I've written 3 projects in rust, namely Am1, sesman, and fscomm (whatever), all of them shared the success story of 2 weeks development, going into production immediately, running for weeks without downtime, and low memory usage.

These 8 weeks (3*2=8==maybe, unfortunately history repeats) were stressful, but the management was happy with the results.

But due to the common denominator of these programs, maintaining a central state (which is not of static size), with network sockets, child processes etc. and having some control from the outside, like listening on http, logging via UDP, raising events.
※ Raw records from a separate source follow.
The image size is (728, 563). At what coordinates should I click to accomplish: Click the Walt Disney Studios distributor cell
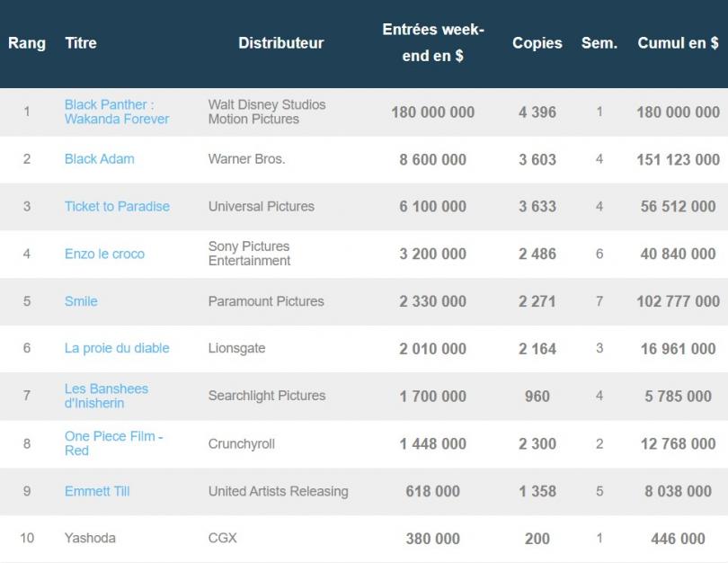click(267, 112)
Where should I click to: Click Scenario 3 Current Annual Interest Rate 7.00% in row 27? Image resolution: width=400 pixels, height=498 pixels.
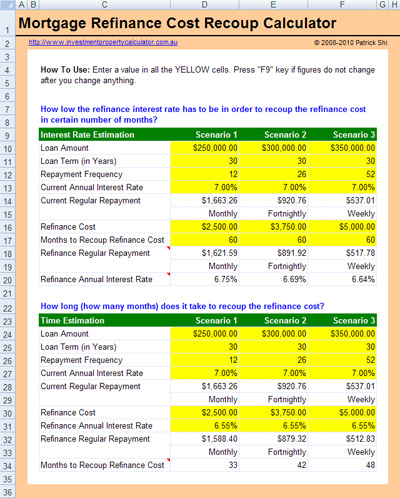click(x=342, y=373)
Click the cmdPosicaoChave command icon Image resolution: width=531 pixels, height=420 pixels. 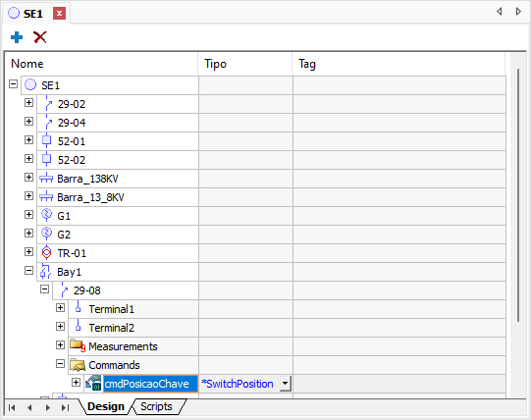coord(93,383)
These issues were very hard to solve using rusts strictness to reference types, sync and send, and globals, this caused a very hard time with adding new features without restructuring the program, and to my pain, sesman went back to the old nodejs/gc version, fscomm went to go language (causing mysterious bugs from time to time, but faster due to green threads), and Am1 is also about to get outdated due to feature backlog.

Looking back, trying to rescue Am1, I understand how CLI applications could be streamlined in rust, I understand how stateless web services could be developed, on the other hand, how would such an application be developed in rust.
For example how would one implement Microsoft word/excel in rust?, how are the structs that automatically synchronize their field access called.
I must be missing some terminology, or paradigm here, otherwise would Pres. Biden mention it as the 1st choice replacement for C/C++.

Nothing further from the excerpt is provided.